Karma Seeks Free Publicity to Fulfill Ransomware DestinyNewcomer Wants Journalists to Publicize Victims, to Pressure Them Into Paying Ransom
A new and still little-known ransomware group has been pursuing a novel strategy to pressure victims into paying: Get journalists to try and name the businesses they've hit, to help pressure them into paying.
To wit, in a Wednesday email with a misspelled subject line - "They are hidding problems" - sent using the ProtonMail end-to-end encrypted email service, one Mel Smith told me that a "global medical device company," named in the email, had been hit by the Karma ransomware operation.
"We have a one single rule for you. Nothing from our communication should be posted. It should stay between us."
"This ransomware group that hacked seems new. Not much is known about them on the internet," Smith said.
Helpfully, the message included a link to Karma's Tor-based data leaks site, adding more details about the attack on the medical device company. "Few TB of internal data were stolen: documents, NDAs, personal data, financial info, all internal communication and many other. I see this could affect a lot of people and partners worldwide, but they preferred to do nothing, carefully masking the data breach," Smith said.
"Sorry for the proton email, but I want to keep privacy as I have a close relationship to the company. Please, confirm that you receive that email."
Confirming receipt, I asked the sender if he was in fact a member of the Karma operation.
"It doesn't matter, Mathew," he responded. "The only thing you should understand we can provide you exclusive information about ransomware targets which are going to be published. For example listings, some particular documents on demand, emails or (maybe) even chat logs about the payments."
The sender added: "We have a one single rule for you. Nothing from our communication should be posted. It should stay between us."
In Pursuit of Free Publicity
Clearly, Karma is looking for free publicity.
"This is a common tactic among new ransomware groups. They are trying to bring attention to themselves and, therefore, their victims as an attempt to force the companies to pay," says Allan Liska, an intelligence analyst at threat intelligence firm Recorded Future. "There are so many extortion sites out there now that some of the smaller ones get lost in the shuffle so they don't get the same attention that a Clop or LockBit does."

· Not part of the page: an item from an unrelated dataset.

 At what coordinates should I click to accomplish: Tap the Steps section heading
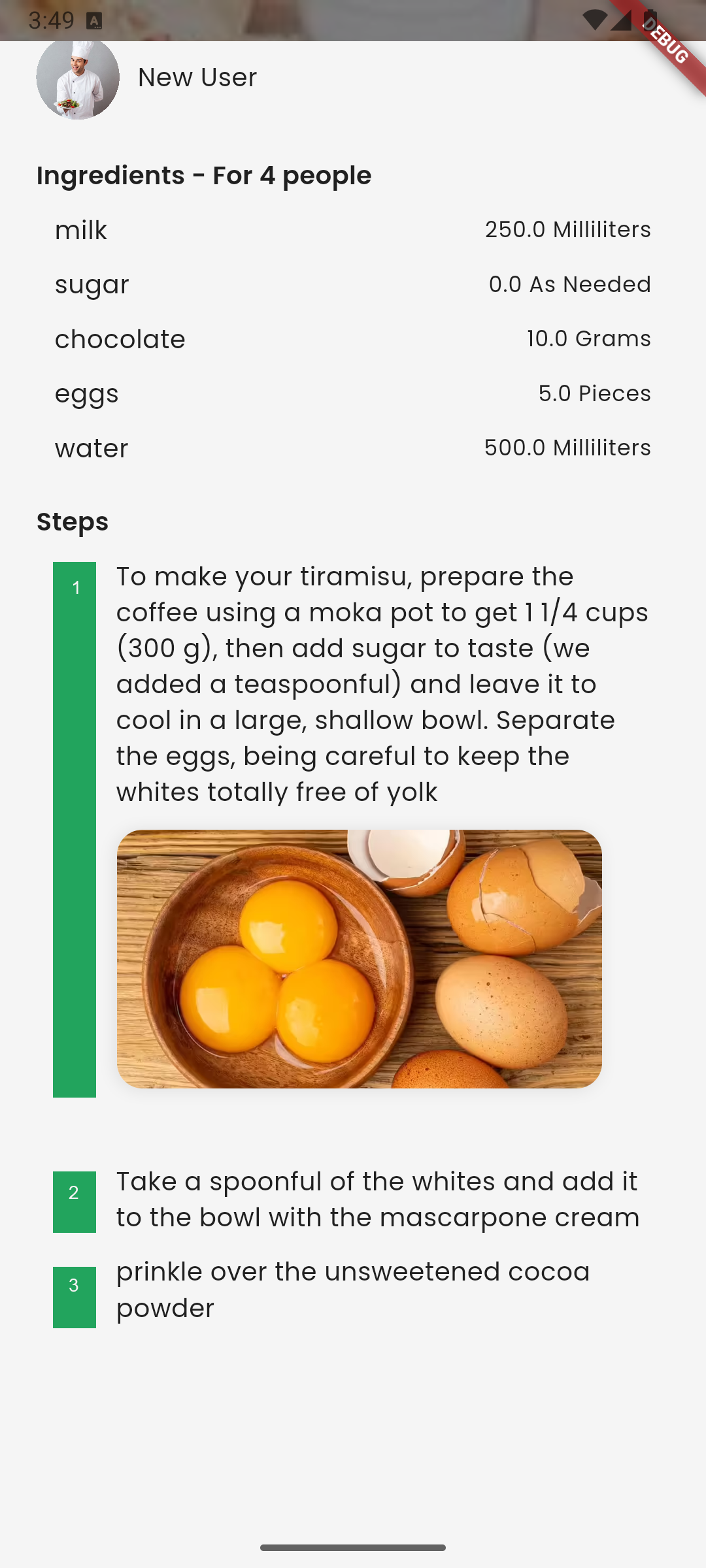(x=73, y=522)
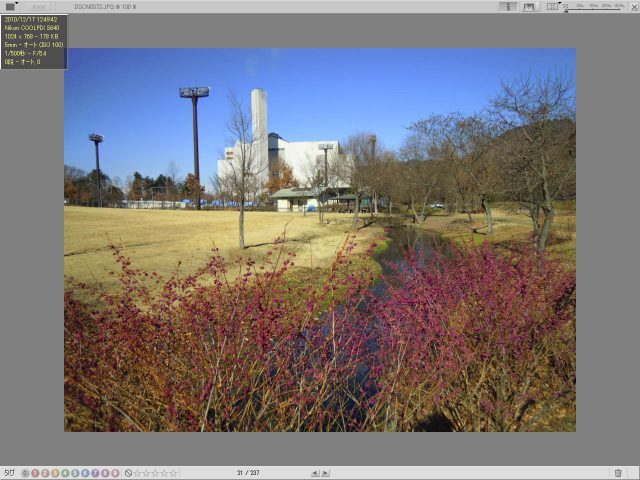Close the image viewer with X button
Image resolution: width=640 pixels, height=480 pixels.
[632, 6]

"Multiple ransomware operations do press outreach in an attempt to further pressure victims," Brett Callow, a threat analyst at security firm Emsisoft, tells me. "Some also contact customers or business partners either by phone or by email."
Debut in July
Karma debuted recently. While there was ransomware of that name back in 2016, the new Karma began to show up in VirusTotal and other malware-spotting services in July, and only launched a leak site earlier this month, which so far lists few victims, Liska says.

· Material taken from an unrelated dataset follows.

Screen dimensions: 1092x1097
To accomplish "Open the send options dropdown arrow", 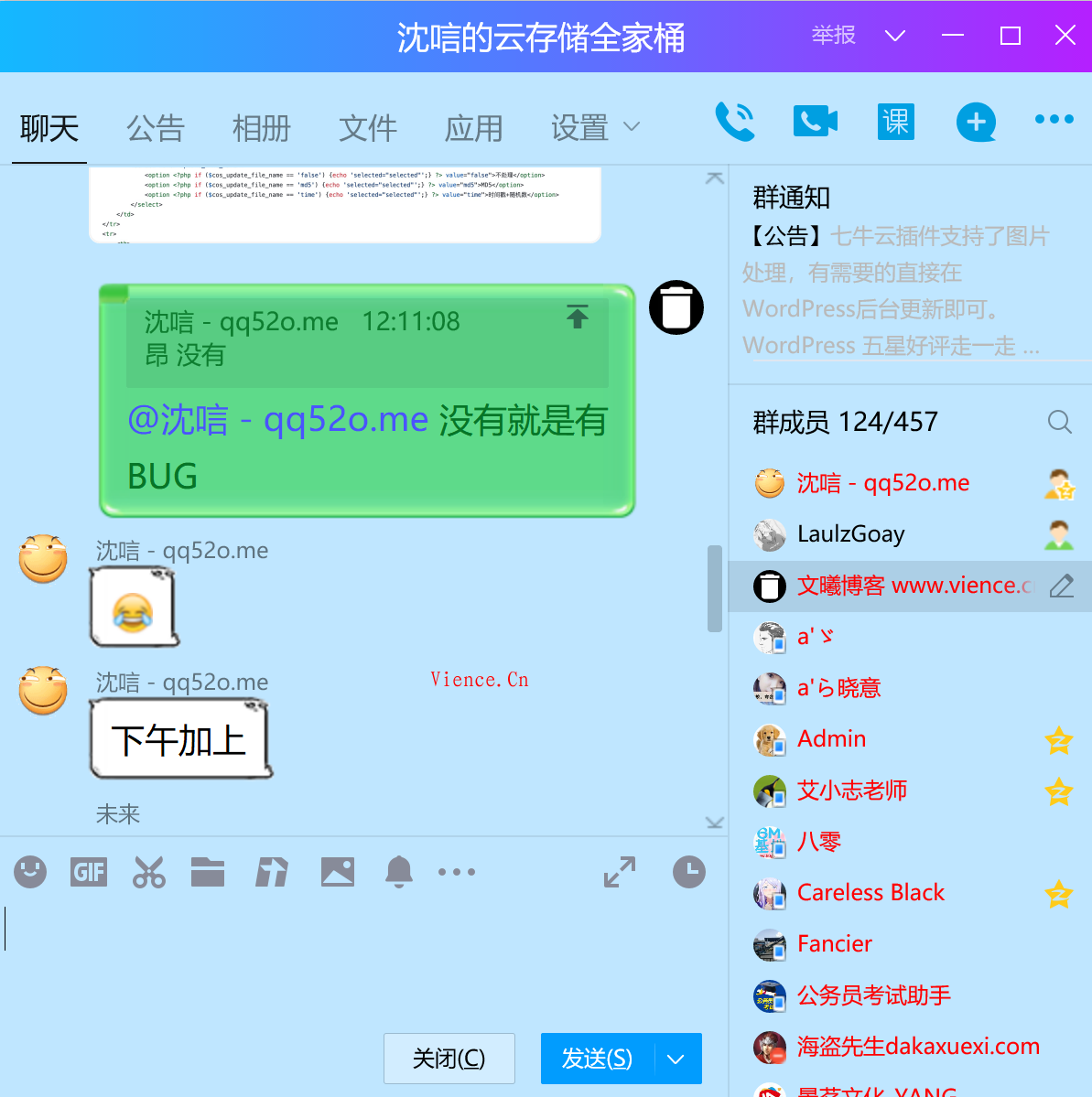I will pos(676,1059).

Threat intelligence firm Cyble in August published a report on Karma, noting that the group was using both onionmail.org and protonmail.com accounts as contact points for victims. Cyble says Karma's crypto-locking malware, written in C/C++, is designed to infect Windows systems.
Seeking Pressure Points
Doing media outreach to publicize victims is just one way ransomware operations have been attempting to better pressure victims into paying a ransom, and Karma isn't the first to pursue this strategy.
"We call each target as well as their partners and journalists; the pressure increases significantly," Unknown, a core member of the REvil - aka Sodinokibi - operation, told Recorded Future early this year. "And after that, if you start publishing files, well, it is absolutely gorgeous. But to finish off with DDoS is to kill the company."
Since late 2019, many ransomware operations have engaged in double extortion, which refers to threatening to name and shame victims and leak their data. Some practice so-called triple extortion, which refers to hitting their target nonpaying victims with distributed denial-of-service attacks. Quadruple extortion, meanwhile, refers to attackers contacting a victim's customers or business partners to tell them their data has been exposed, and yet the victim is refusing to pay the ransom required to safeguard their details.
Ever the innovators, some ransomware operations even use call centers to inform victims they've been hit, urging them to pay the ransom to restore operations.
Not just Unknown but other representatives from ransomware groups have regularly granted supposedly tell-all interviews to media outlets or appeared to spill their guts to threat intelligence firms.
Such efforts also appear to be designed to help ransomware-as-a-service operations build their brand, not least to recruit more affiliates. These are individuals who use their ransomware to infect victims, in return for a share of the ransom paid. With dozens of operations attacking victims, competition for affiliates remains fierce.
"We are in the first place in terms of the encryption speed and the speed of dumping the company data," a representative of the latter group, "LockBitSupp," a representative, said in a Russian-language interview with the Russian OSINT YouTube channel last month.
"The distribution and encryption processes are automated," and after LockBit's payload executes and hits the domain controller, "after the shortest period of time, the entire corporate network is encrypted," LockBitSupp boasted.
Many ransomware groups compete to recruit the most skilled affiliates for launching attacks, as well as initial access brokers for gaining access to victims, while targeting the biggest possible victims in pursuit of the largest ransoms. When it comes to competing with more established players for a bigger piece of the pie, clearly Karma will have its work cut out for it.